> [YOUR INSTRUCTIONS]:
Write out every line of the material exactly as it appears.

> [DATASET EXCERPTS]:
★ ★ ★ ★ ★

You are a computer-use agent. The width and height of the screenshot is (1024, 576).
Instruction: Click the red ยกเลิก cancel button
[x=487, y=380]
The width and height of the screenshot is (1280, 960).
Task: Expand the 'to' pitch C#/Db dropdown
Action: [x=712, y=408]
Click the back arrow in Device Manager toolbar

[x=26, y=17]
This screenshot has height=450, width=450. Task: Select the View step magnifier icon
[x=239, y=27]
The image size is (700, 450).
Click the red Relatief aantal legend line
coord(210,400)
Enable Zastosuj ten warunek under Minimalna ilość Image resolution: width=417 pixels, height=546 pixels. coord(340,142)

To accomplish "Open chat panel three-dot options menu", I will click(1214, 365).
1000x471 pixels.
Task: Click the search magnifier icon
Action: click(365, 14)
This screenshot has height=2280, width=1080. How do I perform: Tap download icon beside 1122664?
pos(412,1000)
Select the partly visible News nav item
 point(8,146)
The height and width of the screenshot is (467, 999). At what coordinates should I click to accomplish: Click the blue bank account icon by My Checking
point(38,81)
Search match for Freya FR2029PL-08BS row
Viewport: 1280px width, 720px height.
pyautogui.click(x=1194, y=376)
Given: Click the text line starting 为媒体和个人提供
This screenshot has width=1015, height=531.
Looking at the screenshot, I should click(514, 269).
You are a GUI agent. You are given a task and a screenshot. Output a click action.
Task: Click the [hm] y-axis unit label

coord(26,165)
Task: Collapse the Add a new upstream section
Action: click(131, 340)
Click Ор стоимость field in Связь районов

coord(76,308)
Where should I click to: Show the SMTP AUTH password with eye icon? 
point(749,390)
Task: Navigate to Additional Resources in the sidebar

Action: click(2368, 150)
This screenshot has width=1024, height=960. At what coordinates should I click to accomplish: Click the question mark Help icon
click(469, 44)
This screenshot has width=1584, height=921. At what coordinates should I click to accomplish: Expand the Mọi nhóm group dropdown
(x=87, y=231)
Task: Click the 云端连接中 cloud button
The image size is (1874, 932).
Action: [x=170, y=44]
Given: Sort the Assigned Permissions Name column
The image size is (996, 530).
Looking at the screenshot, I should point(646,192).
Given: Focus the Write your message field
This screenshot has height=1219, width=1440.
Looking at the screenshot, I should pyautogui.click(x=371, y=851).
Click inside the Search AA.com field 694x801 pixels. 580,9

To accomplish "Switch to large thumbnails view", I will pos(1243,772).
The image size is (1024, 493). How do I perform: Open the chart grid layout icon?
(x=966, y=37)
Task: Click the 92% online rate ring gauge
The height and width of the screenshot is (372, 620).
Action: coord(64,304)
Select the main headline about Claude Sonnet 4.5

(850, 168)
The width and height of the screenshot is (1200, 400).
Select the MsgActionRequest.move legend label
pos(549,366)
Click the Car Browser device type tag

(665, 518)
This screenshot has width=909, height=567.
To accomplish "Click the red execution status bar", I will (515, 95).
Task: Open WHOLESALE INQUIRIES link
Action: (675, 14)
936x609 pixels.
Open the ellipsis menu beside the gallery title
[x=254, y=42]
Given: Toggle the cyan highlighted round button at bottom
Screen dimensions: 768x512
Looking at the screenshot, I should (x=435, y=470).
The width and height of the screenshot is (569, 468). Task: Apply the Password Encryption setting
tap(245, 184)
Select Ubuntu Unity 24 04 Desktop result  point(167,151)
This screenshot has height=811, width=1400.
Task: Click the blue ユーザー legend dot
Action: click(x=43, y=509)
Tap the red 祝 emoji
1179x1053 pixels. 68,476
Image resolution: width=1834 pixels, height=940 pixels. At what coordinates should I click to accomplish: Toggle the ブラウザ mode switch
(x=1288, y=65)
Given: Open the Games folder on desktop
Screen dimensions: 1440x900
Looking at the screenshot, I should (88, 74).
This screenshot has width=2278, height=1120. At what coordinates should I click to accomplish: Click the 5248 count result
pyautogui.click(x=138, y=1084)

★ ★ ★ ★ ★

> [WRITTEN ANSWER]:
You are a computer-use agent. The width and height of the screenshot is (1024, 576).
Instruction: Click the red ยกเลิก cancel button
[x=487, y=380]
The width and height of the screenshot is (1280, 960).
Task: Expand the 'to' pitch C#/Db dropdown
Action: [x=712, y=408]
Click the back arrow in Device Manager toolbar

[x=26, y=17]
This screenshot has height=450, width=450. Task: Select the View step magnifier icon
[x=239, y=27]
The image size is (700, 450).
Click the red Relatief aantal legend line
coord(210,400)
Enable Zastosuj ten warunek under Minimalna ilość Image resolution: width=417 pixels, height=546 pixels. coord(340,142)

To accomplish "Open chat panel three-dot options menu", I will click(1214, 365).
1000x471 pixels.
Task: Click the search magnifier icon
Action: click(365, 14)
This screenshot has height=2280, width=1080. How do I perform: Tap download icon beside 1122664?
pos(412,1000)
Select the partly visible News nav item
 point(8,146)
The height and width of the screenshot is (467, 999). At what coordinates should I click to accomplish: Click the blue bank account icon by My Checking
point(38,81)
Search match for Freya FR2029PL-08BS row
Viewport: 1280px width, 720px height.
pyautogui.click(x=1194, y=376)
Given: Click the text line starting 为媒体和个人提供
This screenshot has width=1015, height=531.
Looking at the screenshot, I should click(514, 269).
You are a GUI agent. You are given a task and a screenshot. Output a click action.
Task: Click the [hm] y-axis unit label

coord(26,165)
Task: Collapse the Add a new upstream section
Action: click(131, 340)
Click Ор стоимость field in Связь районов

coord(76,308)
Where should I click to: Show the SMTP AUTH password with eye icon? 
point(749,390)
Task: Navigate to Additional Resources in the sidebar

Action: click(2368, 150)
This screenshot has width=1024, height=960. At what coordinates should I click to accomplish: Click the question mark Help icon
click(469, 44)
This screenshot has width=1584, height=921. At what coordinates should I click to accomplish: Expand the Mọi nhóm group dropdown
(x=87, y=231)
Task: Click the 云端连接中 cloud button
The image size is (1874, 932).
Action: [x=170, y=44]
Given: Sort the Assigned Permissions Name column
The image size is (996, 530).
Looking at the screenshot, I should point(646,192).
Given: Focus the Write your message field
This screenshot has height=1219, width=1440.
Looking at the screenshot, I should pyautogui.click(x=371, y=851).
Click inside the Search AA.com field 694x801 pixels. 580,9

To accomplish "Switch to large thumbnails view", I will pos(1243,772).
The image size is (1024, 493). How do I perform: Open the chart grid layout icon?
(x=966, y=37)
Task: Click the 92% online rate ring gauge
The height and width of the screenshot is (372, 620).
Action: coord(64,304)
Select the main headline about Claude Sonnet 4.5

(850, 168)
The width and height of the screenshot is (1200, 400).
Select the MsgActionRequest.move legend label
pos(549,366)
Click the Car Browser device type tag

(665, 518)
This screenshot has width=909, height=567.
To accomplish "Click the red execution status bar", I will (515, 95).
Task: Open WHOLESALE INQUIRIES link
Action: (675, 14)
936x609 pixels.
Open the ellipsis menu beside the gallery title
[x=254, y=42]
Given: Toggle the cyan highlighted round button at bottom
Screen dimensions: 768x512
Looking at the screenshot, I should (x=435, y=470).
The width and height of the screenshot is (569, 468). Task: Apply the Password Encryption setting
tap(245, 184)
Select Ubuntu Unity 24 04 Desktop result  point(167,151)
This screenshot has height=811, width=1400.
Task: Click the blue ユーザー legend dot
Action: click(x=43, y=509)
Tap the red 祝 emoji
1179x1053 pixels. 68,476
Image resolution: width=1834 pixels, height=940 pixels. At what coordinates should I click to accomplish: Toggle the ブラウザ mode switch
(x=1288, y=65)
Given: Open the Games folder on desktop
Screen dimensions: 1440x900
Looking at the screenshot, I should (88, 74).
This screenshot has width=2278, height=1120. At what coordinates should I click to accomplish: Click the 5248 count result
pyautogui.click(x=138, y=1084)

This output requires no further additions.